If you are using a workload manager to run HPC-Annotator, the following process management tools can be useful.

Monitoring and error checking

During the computation, its status can be monitored via the script monitor.sh.

./monitor.sh

It will return a table like this (in case you're using Slurm):

JOBID PARTITION NAME USER STATE TIME TIME_LIMIT NODES NODELIST(REASON)
7032348 g100_all_serial PA_proc-control larcioni RUNNING 0:04 4:00:00 1 login10
7032347 g100_usr_prod PA_proc-3 larcioni PENDING 0:00 4:00:00 1 (Priority)
7032346 g100_usr_prod PA_proc-2 larcioni PENDING 0:00 4:00:00 1 (Priority)
7032345 g100_usr_prod PA_proc-0 larcioni PENDING 0:00 4:00:00 1 (Priority)
7032344 g100_usr_prod PA_proc-4 larcioni RUNNING 56:30 4:00:00 1 Node2
7032343 g100_usr_prod PA_proc-1 larcioni RUNNING 1:54:43 4:00:00 1 Node1

It will not return the estimated end-of-calculation time as it cannot be determined a priori (because it depends on the system's workload).

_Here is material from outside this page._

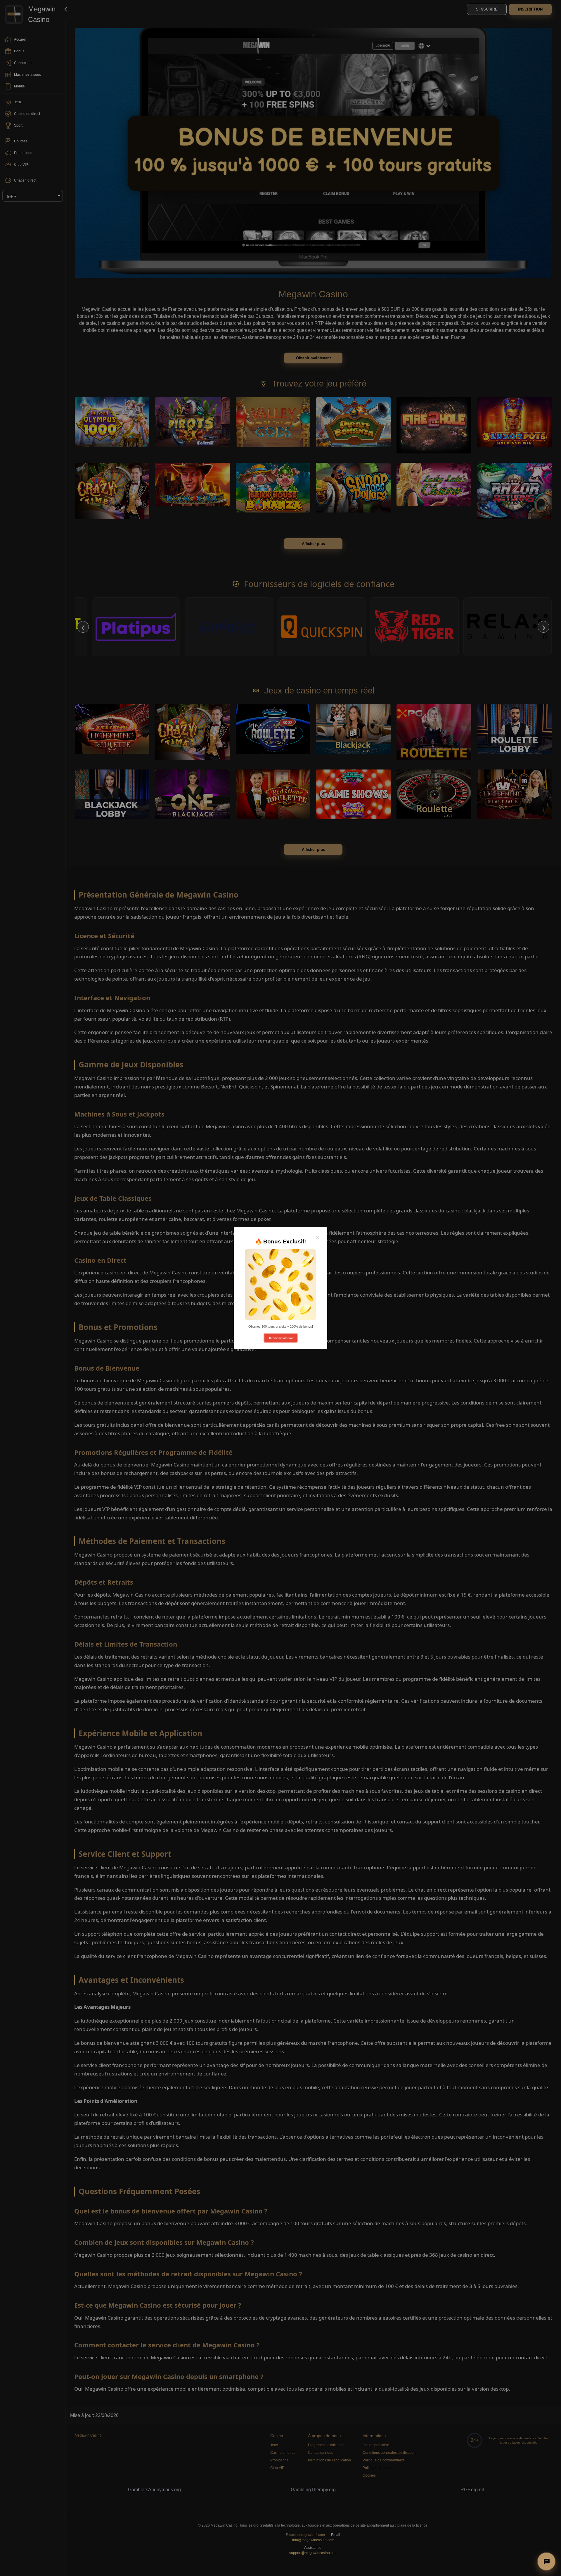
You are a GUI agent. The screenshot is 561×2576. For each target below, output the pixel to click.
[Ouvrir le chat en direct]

There is also a useful built-in tool for error checking that tests the input sequences, the partial inputs and outputs file and the final output, in this way we are sure that all input sequences were analysed.

An other useful script allows to check for Slurm errors, it also allows processes that resulted in an error to be re-executed. For example, if you want to change the execution time to all partial scripts and re-execute them, simply give the following commands:

find . -name script.sh -exec sed -i "s/#SBATCH --time=3:00:00/#SBATCH --time=5:00:00/" {} \;
./slurm_error_checker.sh

Abort the computation

It is possible to cancel the entire computation by terminating all processes through the script cancel.sh.

./cancel.sh